Uninhabited island in Nunavut, Canada

Charlton Island (Sivukutaitiarruvik) is an uninhabited island located in James Bay, Qikiqtaaluk Region, Nunavut, Canada. Located northwest of Rupert Bay, it has an area of 308 km2, making it the second largest island (after Akimiski Island) in James Bay.

The island has one named locality: Charlton Depot ().

== History ==
Thomas James, who gave his name to James Bay, wintered here in 1631 and named the island after Prince Charles. The founders of Fort-Rupert (1668) must have seen it and Charles Bayly was nearly driven ashore here in 1674. Some time before 1679 Bayly proposed making Charlton Island a central depot and meeting place for the Hudson's Bay Company (HBC), and in 1680, Charlton Depot (also known as Charlton Island Depot) was established. It served as a transshipment point and warehouse for the annual cargo to and from Moose Factory, Albany, and Rupert House, whose harbours were too shallow and rough for safe unloading and loading of large ships bound for England. In 1684, the HBC build a fort on the island. Two years later, the fort was captured by the French during their Hudson Bay expedition.

In 1713, Rupert's Land, including all the posts on James Bay, was returned to England as part of the Treaty of Utrecht. After this, the HBC made Moose Factory its supply depot for James Bay, and Charlton Island was only used on rare occasions.

About 1802 the North West Company (NWC) acquired the brig , and placed it under Captain Richards, a former Hudson's Bay Company man, and John George McTavish, the younger brother of the Chief of Clan McTavish. In the summer of 1803 it left Montreal for Hudson Bay.
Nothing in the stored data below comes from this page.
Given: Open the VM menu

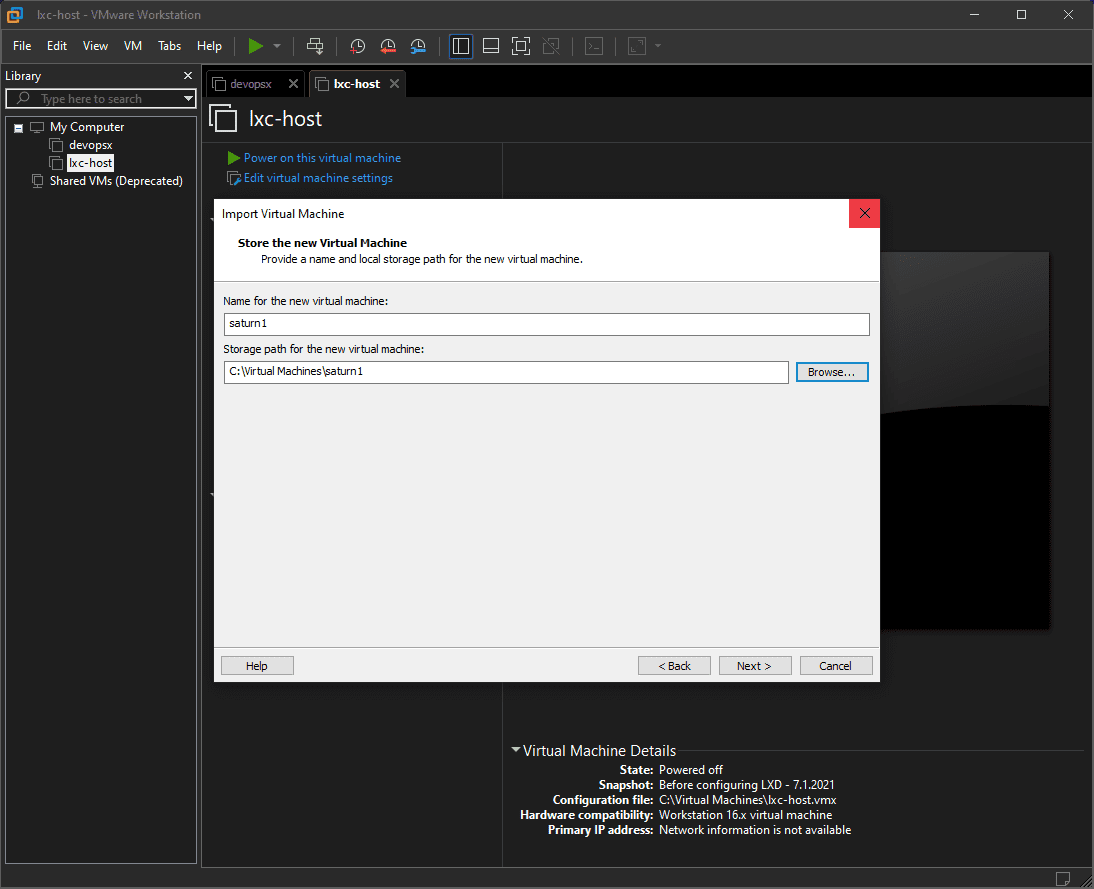Looking at the screenshot, I should pos(133,46).
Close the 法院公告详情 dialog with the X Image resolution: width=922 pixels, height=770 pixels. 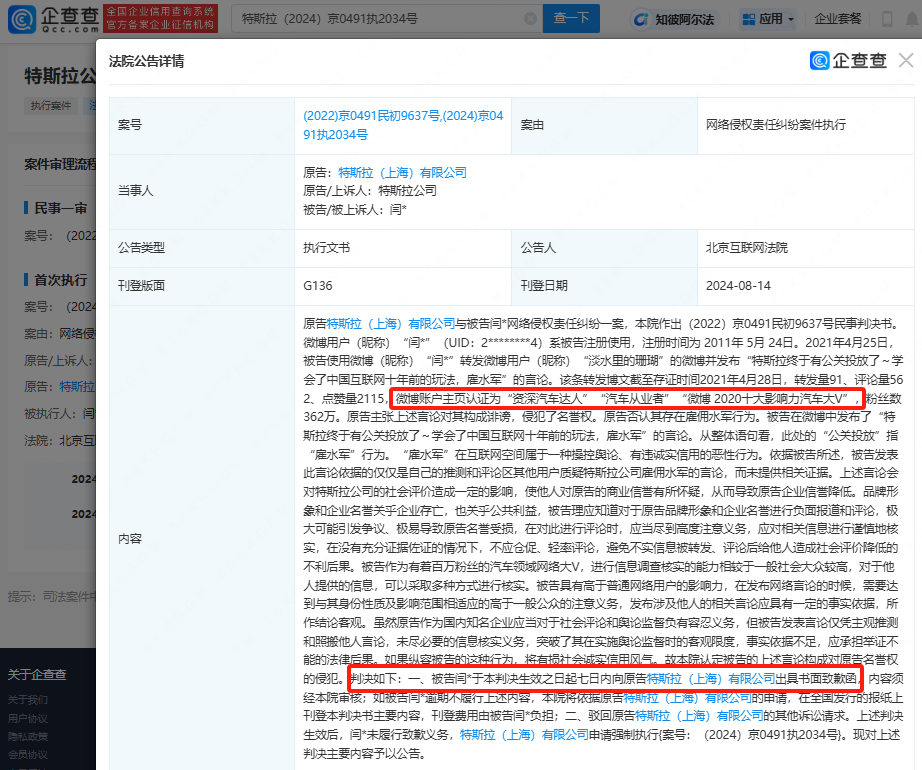point(905,61)

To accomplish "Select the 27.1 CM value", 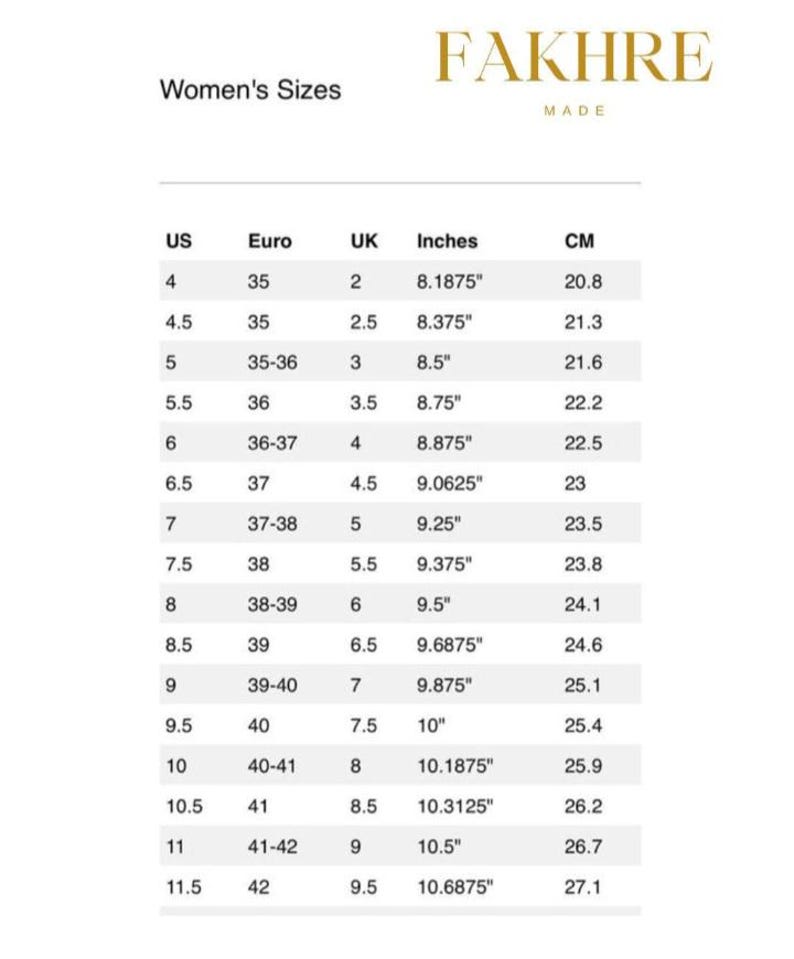I will [x=582, y=887].
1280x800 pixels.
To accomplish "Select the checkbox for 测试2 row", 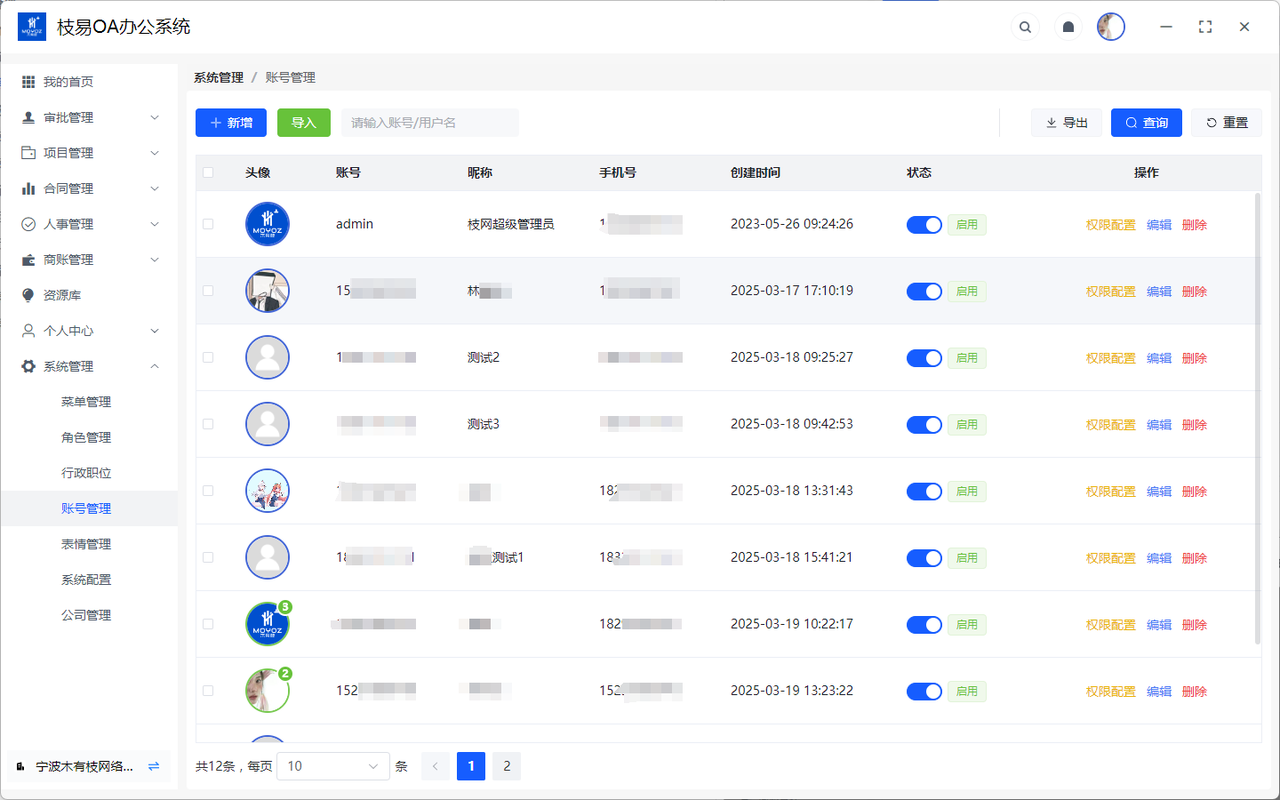I will coord(208,358).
At the same time a force under Angus Shaw left the Tadoussac area for James Bay. They met at Charlton Island in HBC territory and claimed the island for the NWC. They built Fort St. Andrews there and two forts at the mouths of the Moose River and Eastmain River, in defiance of the HBC's monopoly. But the trade was not profitable, and the NWC had abandoned Charlton Island by 1806.

From 1839 to 1902, the HBC used the island as a beaver reserve, where beavers were hunted every four years. In 1902, the depot was reestablished. Once the railroad to Moosonee was built in 1931, cargo was shipped by train to the south and the depot was no longer needed. It closed in 1935.

In 1933, the HBC reestablished the beaver reserve, and used it until 1962. The island continues to be used by the Cree for trapping and goose hunting in the spring.